I hear his breath catch in surprise, his fingers pressing into my arm where they trail along my skin, and his face pulls back so he can look in my eyes. It’s my turn to give him that smug look, that “Who has the upper hand now?” challenge in the raise of my eyebrows. His eyes search mine, and I know before long he’ll know I’m lying, so I reiterate my thoughts from moments ago. My lips curl up, and my head angles to the side. “I have a pussy. I win,” I taunt him. And I think a small part of me wants him to call my bluff, right here, right now, and drag him upstairs to prove otherwise.
But he doesn’t. He just meets me stare for stare, smirk for smirk, challenge for challenge. “While you may have a point, I think you’re wrong. You may have the pussy, Haddie, but I’m most definitely the one who will win it.”
“Pretty sure of yourself, aren’t you?” And hell if the confidence isn’t sexy on him.

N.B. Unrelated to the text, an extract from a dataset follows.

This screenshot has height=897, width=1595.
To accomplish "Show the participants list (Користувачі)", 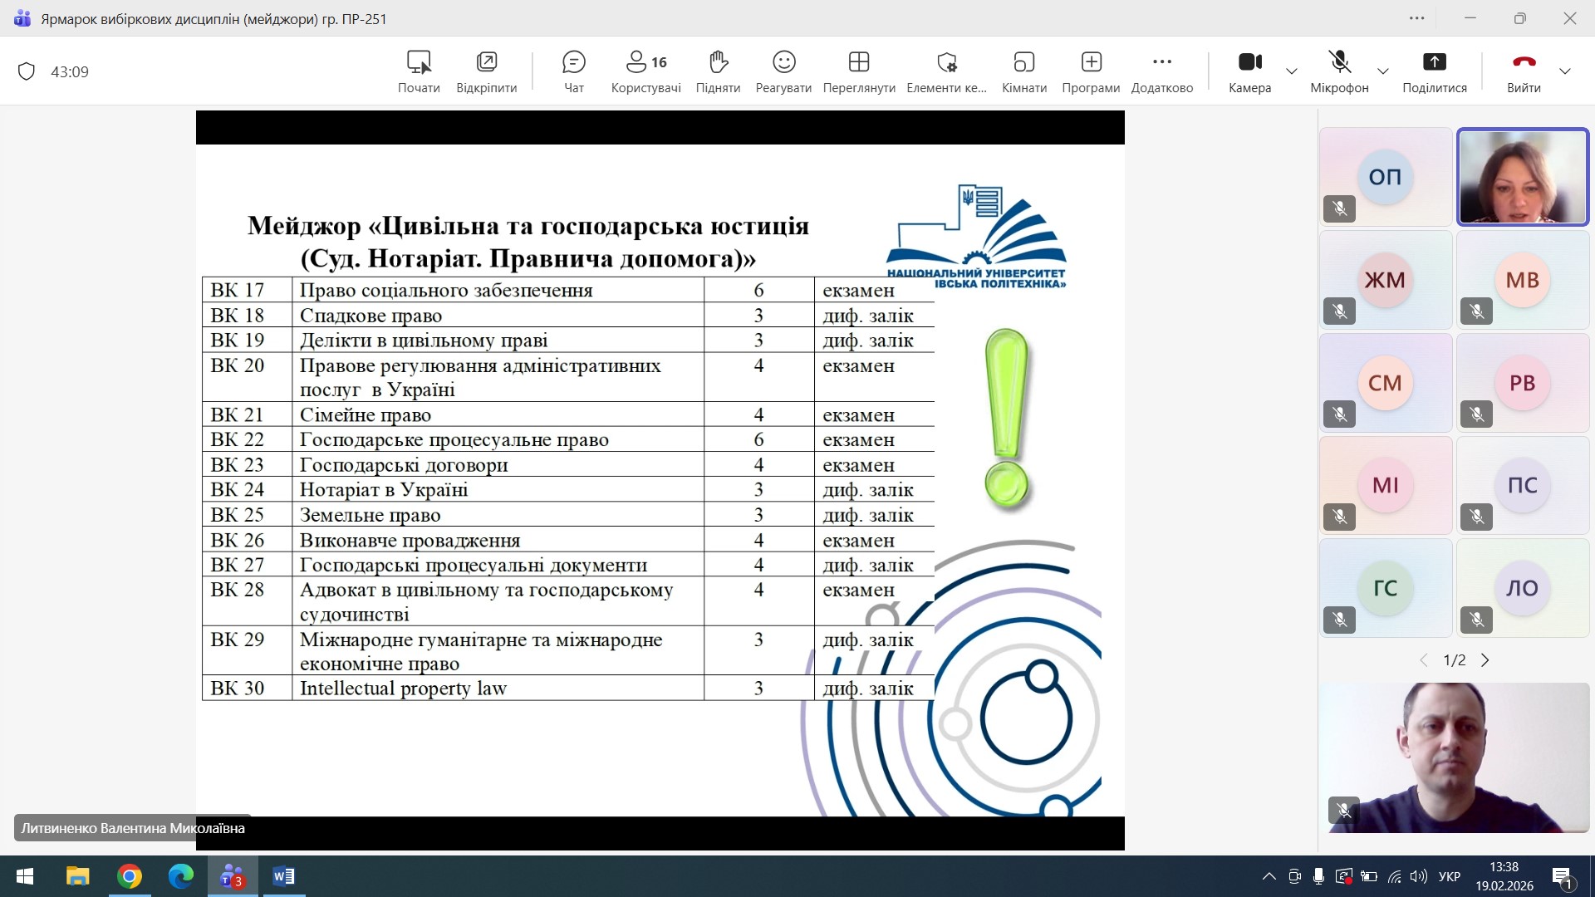I will (x=645, y=71).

“Hm. You may have said no strings, but you most definitely didn’t say anything about rope.”
Damn. “You want to tie me up, then? I never took you for that type, Becks.” I try to deflect him with my comment, but hell if the words don’t have me wanting him even more.
He laughs low and suggestive. “I might be. I might not be. What type I am doesn’t matter because what does is the fact that ropes or no ropes, I plan on making you weak, making you hoarse, leaving you breathless. Baby, I can dominate with the best of them. The question here is, how bad do you want it?”
Desperately .
And the volley of power resumes. The dark promise of his words leaves me wanting to relinquish the upper hand because it’s no fun being at the top if there’s no one underneath you.